» Exercise: Below are the records. Transcribe them exactly.

» Records from a collection:
=-=-=

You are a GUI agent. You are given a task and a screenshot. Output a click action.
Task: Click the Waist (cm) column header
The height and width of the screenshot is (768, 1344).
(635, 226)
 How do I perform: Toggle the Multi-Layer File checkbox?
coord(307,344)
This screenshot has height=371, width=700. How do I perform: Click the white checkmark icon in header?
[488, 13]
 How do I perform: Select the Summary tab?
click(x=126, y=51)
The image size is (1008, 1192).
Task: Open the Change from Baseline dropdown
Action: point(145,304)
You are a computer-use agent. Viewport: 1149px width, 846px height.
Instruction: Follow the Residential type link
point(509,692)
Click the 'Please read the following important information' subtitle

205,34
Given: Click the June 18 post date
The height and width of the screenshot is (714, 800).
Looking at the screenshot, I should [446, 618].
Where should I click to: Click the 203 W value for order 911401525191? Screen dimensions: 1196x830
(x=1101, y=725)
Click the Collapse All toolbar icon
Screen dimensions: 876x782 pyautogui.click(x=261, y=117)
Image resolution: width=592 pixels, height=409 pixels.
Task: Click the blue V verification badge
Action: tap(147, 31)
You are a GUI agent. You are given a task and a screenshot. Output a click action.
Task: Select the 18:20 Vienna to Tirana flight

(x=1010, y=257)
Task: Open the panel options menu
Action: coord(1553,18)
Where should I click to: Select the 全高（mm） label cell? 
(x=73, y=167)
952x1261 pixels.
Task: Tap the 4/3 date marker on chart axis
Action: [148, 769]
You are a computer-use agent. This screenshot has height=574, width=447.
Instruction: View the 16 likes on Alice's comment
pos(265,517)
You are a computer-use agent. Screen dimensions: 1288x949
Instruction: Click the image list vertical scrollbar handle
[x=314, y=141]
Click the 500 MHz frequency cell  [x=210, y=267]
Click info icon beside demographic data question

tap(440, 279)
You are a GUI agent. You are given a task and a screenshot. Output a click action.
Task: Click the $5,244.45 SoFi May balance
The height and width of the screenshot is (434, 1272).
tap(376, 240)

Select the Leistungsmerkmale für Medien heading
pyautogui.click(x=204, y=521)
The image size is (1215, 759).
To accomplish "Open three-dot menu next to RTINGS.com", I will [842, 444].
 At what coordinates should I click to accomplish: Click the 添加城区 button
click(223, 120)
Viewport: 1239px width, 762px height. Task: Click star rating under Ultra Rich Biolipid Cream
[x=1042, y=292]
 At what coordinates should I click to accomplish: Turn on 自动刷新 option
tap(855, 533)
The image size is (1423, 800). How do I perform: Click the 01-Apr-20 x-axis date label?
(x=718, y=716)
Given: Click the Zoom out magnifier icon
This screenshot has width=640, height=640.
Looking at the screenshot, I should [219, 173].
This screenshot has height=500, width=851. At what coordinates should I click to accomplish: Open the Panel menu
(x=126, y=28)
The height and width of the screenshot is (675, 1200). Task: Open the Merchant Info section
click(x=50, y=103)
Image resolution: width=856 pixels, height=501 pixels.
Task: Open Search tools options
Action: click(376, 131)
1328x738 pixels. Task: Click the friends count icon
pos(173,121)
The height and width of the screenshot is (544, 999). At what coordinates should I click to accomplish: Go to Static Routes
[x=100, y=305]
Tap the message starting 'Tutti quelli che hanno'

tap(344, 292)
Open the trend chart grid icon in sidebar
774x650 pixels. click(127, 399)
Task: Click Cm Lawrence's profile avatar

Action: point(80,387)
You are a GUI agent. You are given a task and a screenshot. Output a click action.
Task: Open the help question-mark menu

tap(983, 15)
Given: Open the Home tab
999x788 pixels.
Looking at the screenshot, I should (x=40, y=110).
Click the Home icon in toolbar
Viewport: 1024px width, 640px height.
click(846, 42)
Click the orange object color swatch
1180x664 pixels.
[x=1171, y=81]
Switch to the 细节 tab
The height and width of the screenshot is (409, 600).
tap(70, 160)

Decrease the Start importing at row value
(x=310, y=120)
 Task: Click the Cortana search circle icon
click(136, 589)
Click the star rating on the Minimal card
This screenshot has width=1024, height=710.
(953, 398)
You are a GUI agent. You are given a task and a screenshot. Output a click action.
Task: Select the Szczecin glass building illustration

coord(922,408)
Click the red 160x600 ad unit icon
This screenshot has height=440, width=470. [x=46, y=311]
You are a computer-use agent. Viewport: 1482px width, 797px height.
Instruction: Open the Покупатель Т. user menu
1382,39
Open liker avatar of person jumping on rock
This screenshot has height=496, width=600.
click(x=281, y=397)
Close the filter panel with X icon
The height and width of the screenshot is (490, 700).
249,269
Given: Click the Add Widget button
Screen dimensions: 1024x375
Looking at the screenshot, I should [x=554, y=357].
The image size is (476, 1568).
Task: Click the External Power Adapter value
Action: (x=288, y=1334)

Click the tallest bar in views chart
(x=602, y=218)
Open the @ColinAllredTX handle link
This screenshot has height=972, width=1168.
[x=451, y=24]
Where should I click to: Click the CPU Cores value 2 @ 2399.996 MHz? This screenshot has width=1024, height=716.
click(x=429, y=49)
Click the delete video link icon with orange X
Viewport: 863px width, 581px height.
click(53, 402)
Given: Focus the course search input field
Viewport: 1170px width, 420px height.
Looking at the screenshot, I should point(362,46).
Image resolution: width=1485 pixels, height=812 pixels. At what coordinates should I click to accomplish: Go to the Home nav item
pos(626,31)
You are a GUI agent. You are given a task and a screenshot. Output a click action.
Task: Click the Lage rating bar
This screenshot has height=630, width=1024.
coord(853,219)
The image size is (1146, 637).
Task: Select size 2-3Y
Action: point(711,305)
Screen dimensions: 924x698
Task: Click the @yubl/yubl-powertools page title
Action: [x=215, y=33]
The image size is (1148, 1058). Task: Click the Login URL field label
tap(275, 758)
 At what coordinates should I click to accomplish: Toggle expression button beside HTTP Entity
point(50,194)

=-=-=

» Response:
You are a GUI agent. You are given a task and a screenshot. Output a click action.
Task: Click the Waist (cm) column header
The height and width of the screenshot is (768, 1344).
(635, 226)
 How do I perform: Toggle the Multi-Layer File checkbox?
coord(307,344)
This screenshot has height=371, width=700. How do I perform: Click the white checkmark icon in header?
[488, 13]
 How do I perform: Select the Summary tab?
click(x=126, y=51)
The image size is (1008, 1192).
Task: Open the Change from Baseline dropdown
Action: point(145,304)
You are a computer-use agent. Viewport: 1149px width, 846px height.
Instruction: Follow the Residential type link
point(509,692)
Click the 'Please read the following important information' subtitle

205,34
Given: Click the June 18 post date
The height and width of the screenshot is (714, 800).
Looking at the screenshot, I should [446, 618].
Where should I click to: Click the 203 W value for order 911401525191? Screen dimensions: 1196x830
(x=1101, y=725)
Click the Collapse All toolbar icon
Screen dimensions: 876x782 pyautogui.click(x=261, y=117)
Image resolution: width=592 pixels, height=409 pixels.
Task: Click the blue V verification badge
Action: tap(147, 31)
You are a GUI agent. You are given a task and a screenshot. Output a click action.
Task: Select the 18:20 Vienna to Tirana flight

(x=1010, y=257)
Task: Open the panel options menu
Action: coord(1553,18)
Where should I click to: Select the 全高（mm） label cell? 
(x=73, y=167)
952x1261 pixels.
Task: Tap the 4/3 date marker on chart axis
Action: [148, 769]
You are a computer-use agent. This screenshot has height=574, width=447.
Instruction: View the 16 likes on Alice's comment
pos(265,517)
You are a computer-use agent. Screen dimensions: 1288x949
Instruction: Click the image list vertical scrollbar handle
[x=314, y=141]
Click the 500 MHz frequency cell  [x=210, y=267]
Click info icon beside demographic data question

tap(440, 279)
You are a GUI agent. You are given a task and a screenshot. Output a click action.
Task: Click the $5,244.45 SoFi May balance
The height and width of the screenshot is (434, 1272).
tap(376, 240)

Select the Leistungsmerkmale für Medien heading
pyautogui.click(x=204, y=521)
The image size is (1215, 759).
To accomplish "Open three-dot menu next to RTINGS.com", I will [842, 444].
 At what coordinates should I click to accomplish: Click the 添加城区 button
click(223, 120)
Viewport: 1239px width, 762px height. Task: Click star rating under Ultra Rich Biolipid Cream
[x=1042, y=292]
 At what coordinates should I click to accomplish: Turn on 自动刷新 option
tap(855, 533)
The image size is (1423, 800). How do I perform: Click the 01-Apr-20 x-axis date label?
(x=718, y=716)
Given: Click the Zoom out magnifier icon
This screenshot has width=640, height=640.
Looking at the screenshot, I should [219, 173].
This screenshot has height=500, width=851. At what coordinates should I click to accomplish: Open the Panel menu
(x=126, y=28)
The height and width of the screenshot is (675, 1200). Task: Open the Merchant Info section
click(x=50, y=103)
Image resolution: width=856 pixels, height=501 pixels.
Task: Open Search tools options
Action: click(376, 131)
1328x738 pixels. Task: Click the friends count icon
pos(173,121)
The height and width of the screenshot is (544, 999). At what coordinates should I click to accomplish: Go to Static Routes
[x=100, y=305]
Tap the message starting 'Tutti quelli che hanno'

tap(344, 292)
Open the trend chart grid icon in sidebar
774x650 pixels. click(127, 399)
Task: Click Cm Lawrence's profile avatar

Action: point(80,387)
You are a GUI agent. You are given a task and a screenshot. Output a click action.
Task: Open the help question-mark menu

tap(983, 15)
Given: Open the Home tab
999x788 pixels.
Looking at the screenshot, I should (x=40, y=110).
Click the Home icon in toolbar
Viewport: 1024px width, 640px height.
click(846, 42)
Click the orange object color swatch
1180x664 pixels.
[x=1171, y=81]
Switch to the 细节 tab
The height and width of the screenshot is (409, 600).
tap(70, 160)

Decrease the Start importing at row value
(x=310, y=120)
 Task: Click the Cortana search circle icon
click(136, 589)
Click the star rating on the Minimal card
This screenshot has width=1024, height=710.
(953, 398)
You are a GUI agent. You are given a task and a screenshot. Output a click action.
Task: Select the Szczecin glass building illustration

coord(922,408)
Click the red 160x600 ad unit icon
This screenshot has height=440, width=470. [x=46, y=311]
You are a computer-use agent. Viewport: 1482px width, 797px height.
Instruction: Open the Покупатель Т. user menu
1382,39
Open liker avatar of person jumping on rock
This screenshot has height=496, width=600.
click(x=281, y=397)
Close the filter panel with X icon
The height and width of the screenshot is (490, 700).
249,269
Given: Click the Add Widget button
Screen dimensions: 1024x375
Looking at the screenshot, I should [x=554, y=357].
The image size is (476, 1568).
Task: Click the External Power Adapter value
Action: (x=288, y=1334)

Click the tallest bar in views chart
(x=602, y=218)
Open the @ColinAllredTX handle link
This screenshot has height=972, width=1168.
[x=451, y=24]
Where should I click to: Click the CPU Cores value 2 @ 2399.996 MHz? This screenshot has width=1024, height=716.
click(x=429, y=49)
Click the delete video link icon with orange X
Viewport: 863px width, 581px height.
click(53, 402)
Given: Focus the course search input field
Viewport: 1170px width, 420px height.
Looking at the screenshot, I should point(362,46).
Image resolution: width=1485 pixels, height=812 pixels. At what coordinates should I click to accomplish: Go to the Home nav item
pos(626,31)
You are a GUI agent. You are given a task and a screenshot. Output a click action.
Task: Click the Lage rating bar
This screenshot has height=630, width=1024.
coord(853,219)
The image size is (1146, 637).
Task: Select size 2-3Y
Action: point(711,305)
Screen dimensions: 924x698
Task: Click the @yubl/yubl-powertools page title
Action: [x=215, y=33]
The image size is (1148, 1058). Task: Click the Login URL field label
tap(275, 758)
 At what coordinates should I click to accomplish: Toggle expression button beside HTTP Entity
point(50,194)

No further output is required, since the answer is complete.